=== Begin Enclosure ===

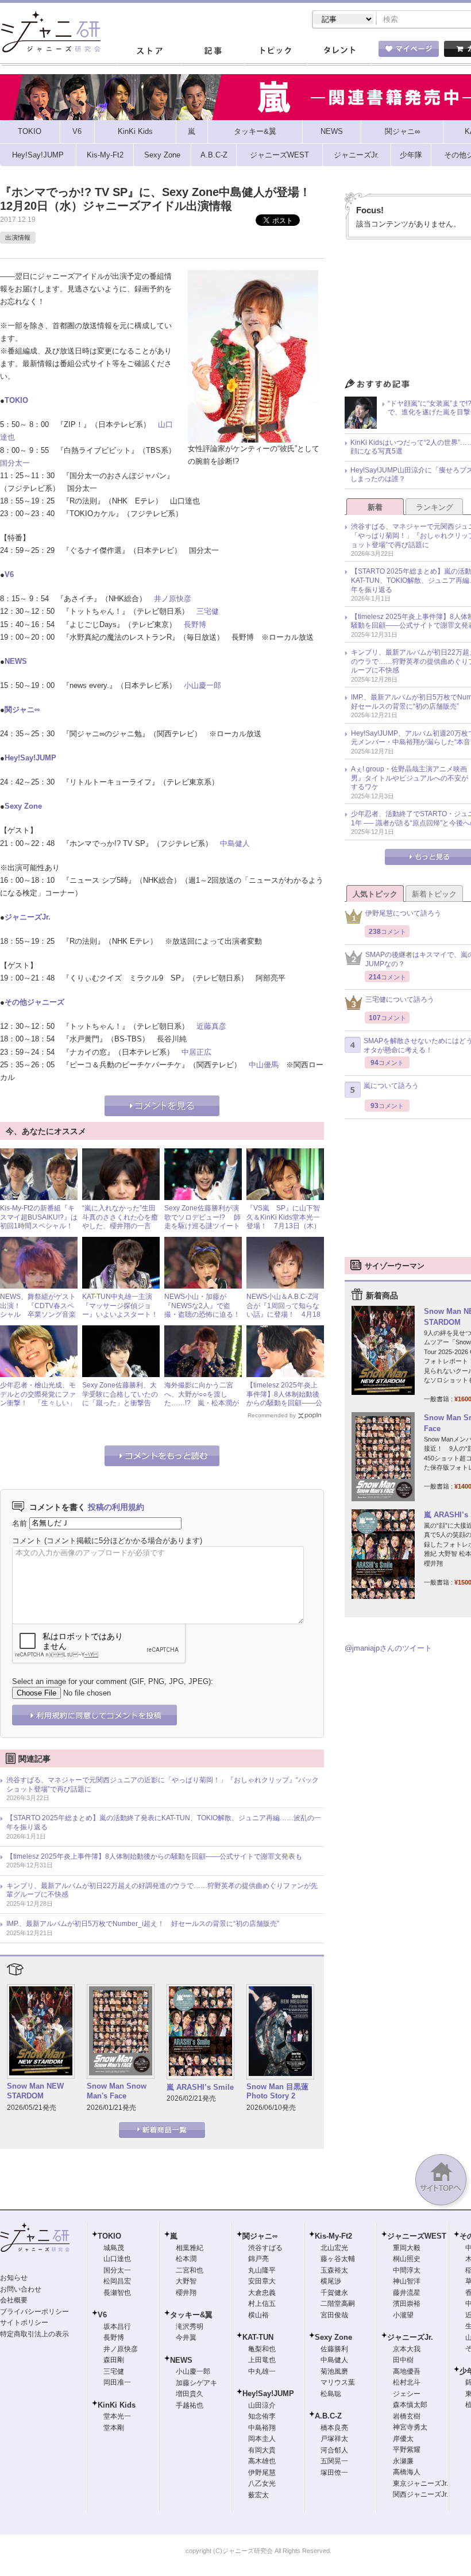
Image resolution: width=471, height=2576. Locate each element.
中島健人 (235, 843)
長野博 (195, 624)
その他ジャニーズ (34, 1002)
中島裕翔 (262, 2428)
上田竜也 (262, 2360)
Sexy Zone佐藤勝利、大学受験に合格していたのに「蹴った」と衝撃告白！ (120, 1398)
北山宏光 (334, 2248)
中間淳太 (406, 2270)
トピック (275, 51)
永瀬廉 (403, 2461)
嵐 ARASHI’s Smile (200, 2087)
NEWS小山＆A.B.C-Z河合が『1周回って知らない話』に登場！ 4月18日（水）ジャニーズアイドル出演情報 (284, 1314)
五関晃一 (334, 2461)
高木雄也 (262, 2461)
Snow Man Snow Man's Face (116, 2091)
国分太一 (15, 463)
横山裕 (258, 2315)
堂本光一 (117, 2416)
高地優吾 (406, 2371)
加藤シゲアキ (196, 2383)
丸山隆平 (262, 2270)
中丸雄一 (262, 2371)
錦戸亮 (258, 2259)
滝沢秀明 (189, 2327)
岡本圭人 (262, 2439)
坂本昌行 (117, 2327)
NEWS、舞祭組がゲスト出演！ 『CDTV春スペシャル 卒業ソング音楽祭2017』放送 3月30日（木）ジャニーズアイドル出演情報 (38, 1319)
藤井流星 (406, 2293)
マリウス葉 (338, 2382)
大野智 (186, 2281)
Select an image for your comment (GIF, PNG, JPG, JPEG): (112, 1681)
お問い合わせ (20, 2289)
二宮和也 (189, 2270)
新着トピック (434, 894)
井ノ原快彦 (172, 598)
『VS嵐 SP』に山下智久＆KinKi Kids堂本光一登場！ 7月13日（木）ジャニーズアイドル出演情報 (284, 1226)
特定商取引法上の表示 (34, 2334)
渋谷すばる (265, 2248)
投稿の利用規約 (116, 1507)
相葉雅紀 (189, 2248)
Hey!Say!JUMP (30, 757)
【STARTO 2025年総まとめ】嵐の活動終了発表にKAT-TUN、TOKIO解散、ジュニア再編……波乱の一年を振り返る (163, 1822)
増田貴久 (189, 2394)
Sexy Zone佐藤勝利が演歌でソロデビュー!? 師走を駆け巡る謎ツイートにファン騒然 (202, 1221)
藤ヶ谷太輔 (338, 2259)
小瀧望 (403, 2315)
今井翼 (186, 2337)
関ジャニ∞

=== End Enclosure ===

ABOUT THIS EXERCISE:
What is wanted is the line containing "特定商取引法上の表示 (34, 2334)" and every line after it through the last line of the entries, printed exactly.

TASK ANSWER:
特定商取引法上の表示 (34, 2334)
渋谷すばる (265, 2248)
投稿の利用規約 (116, 1507)
相葉雅紀 (189, 2248)
Hey!Say!JUMP (30, 757)
【STARTO 2025年総まとめ】嵐の活動終了発表にKAT-TUN、TOKIO解散、ジュニア再編……波乱の一年を振り返る (163, 1822)
増田貴久 (189, 2394)
Sexy Zone佐藤勝利が演歌でソロデビュー!? 師走を駆け巡る謎ツイートにファン騒然 (202, 1221)
藤ヶ谷太輔 (338, 2259)
小瀧望 (403, 2315)
今井翼 (186, 2337)
関ジャニ∞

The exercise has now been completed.